DEMO: A Dynamics-Enhanced Learning Model for Multi-Horizon Trajectory Prediction in Autonomous Vehicles
Chengyue Wang, Haicheng Liao, Kaiqun Zhu, Guohui Zhang, Zhenning Li
TL;DR
DEMO tackles autonomous-vehicle trajectory prediction across short-term and long-term horizons by integrating physics-based dynamics with learning-based interaction modeling. It introduces a Dynamics Learning Stage that fuses a Dynamic Bicycle Model with a Dynamic Conditional Variational Autoencoder (DynCVAE) to capture immediate motion, and an Interaction Learning Stage that uses a Temporal Encoder, cross-modal fusion with HD-map data, and a Spatial-temporal Encoder to model social and environmental interactions. A Multi-modal Decoder then generates multiple trajectory hypotheses and maneuver probabilities, supervised by losses including $\mathcal{L}_{KL}$, $\mathcal{L}_{DI}$, and dataset-specific accuracy terms. Across NGSIM, HighD, MoCAD, and nuScenes, DEMO achieves state-of-the-art accuracy for both horizons and exhibits fast inference, indicating strong practical potential for real-time AV systems.
Abstract
Autonomous vehicles (AVs) rely on accurate trajectory prediction of surrounding vehicles to ensure the safety of both passengers and other road users. Trajectory prediction spans both short-term and long-term horizons, each requiring distinct considerations: short-term predictions rely on accurately capturing the vehicle's dynamics, while long-term predictions rely on accurately modeling the interaction patterns within the environment.

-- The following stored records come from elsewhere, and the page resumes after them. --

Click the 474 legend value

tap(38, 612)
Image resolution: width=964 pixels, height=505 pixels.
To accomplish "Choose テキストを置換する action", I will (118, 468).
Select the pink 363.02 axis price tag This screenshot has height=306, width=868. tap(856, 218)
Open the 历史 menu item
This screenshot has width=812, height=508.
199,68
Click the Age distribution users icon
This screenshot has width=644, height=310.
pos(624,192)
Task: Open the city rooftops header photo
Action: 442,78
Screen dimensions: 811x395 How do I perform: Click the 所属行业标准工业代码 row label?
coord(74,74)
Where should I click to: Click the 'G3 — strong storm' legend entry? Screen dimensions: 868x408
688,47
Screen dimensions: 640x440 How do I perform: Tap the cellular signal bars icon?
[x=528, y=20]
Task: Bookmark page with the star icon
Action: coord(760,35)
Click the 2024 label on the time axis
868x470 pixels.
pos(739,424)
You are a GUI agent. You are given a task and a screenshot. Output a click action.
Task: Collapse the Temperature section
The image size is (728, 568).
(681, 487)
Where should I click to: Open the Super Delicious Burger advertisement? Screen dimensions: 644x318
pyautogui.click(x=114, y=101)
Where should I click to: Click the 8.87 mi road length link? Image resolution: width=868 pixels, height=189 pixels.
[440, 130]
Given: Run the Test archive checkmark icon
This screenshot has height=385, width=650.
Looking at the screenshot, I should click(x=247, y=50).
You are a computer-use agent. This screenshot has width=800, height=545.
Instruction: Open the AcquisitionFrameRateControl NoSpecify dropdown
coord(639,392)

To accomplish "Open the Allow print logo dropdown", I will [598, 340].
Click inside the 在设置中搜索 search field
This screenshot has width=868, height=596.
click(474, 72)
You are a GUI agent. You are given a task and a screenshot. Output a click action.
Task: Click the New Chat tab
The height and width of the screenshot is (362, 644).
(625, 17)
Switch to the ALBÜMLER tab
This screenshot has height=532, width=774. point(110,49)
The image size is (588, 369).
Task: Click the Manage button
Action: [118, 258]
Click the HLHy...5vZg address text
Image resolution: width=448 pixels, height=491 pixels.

However current approaches, either physics-based or learning-based models, always ignore these distinct considerations, making them struggle to find the optimal prediction for both short-term and long-term horizon. In this paper, we introduce the Dynamics-Enhanced Learning MOdel (DEMO), a novel approach that combines a physics-based Vehicle Dynamics Model with advanced deep learning algorithms. DEMO employs a two-stage architecture, featuring a Dynamics Learning Stage and an Interaction Learning Stage, where the former stage focuses on capturing vehicle motion dynamics and the latter focuses on modeling interaction. By capitalizing on the respective strengths of both methods, DEMO facilitates multi-horizon predictions for future trajectories. Experimental results on the Next Generation Simulation (NGSIM), Macau Connected Autonomous Driving (MoCAD), Highway Drone (HighD), and nuScenes datasets demonstrate that DEMO outperforms state-of-the-art (SOTA) baselines in both short-term and long-term prediction horizons.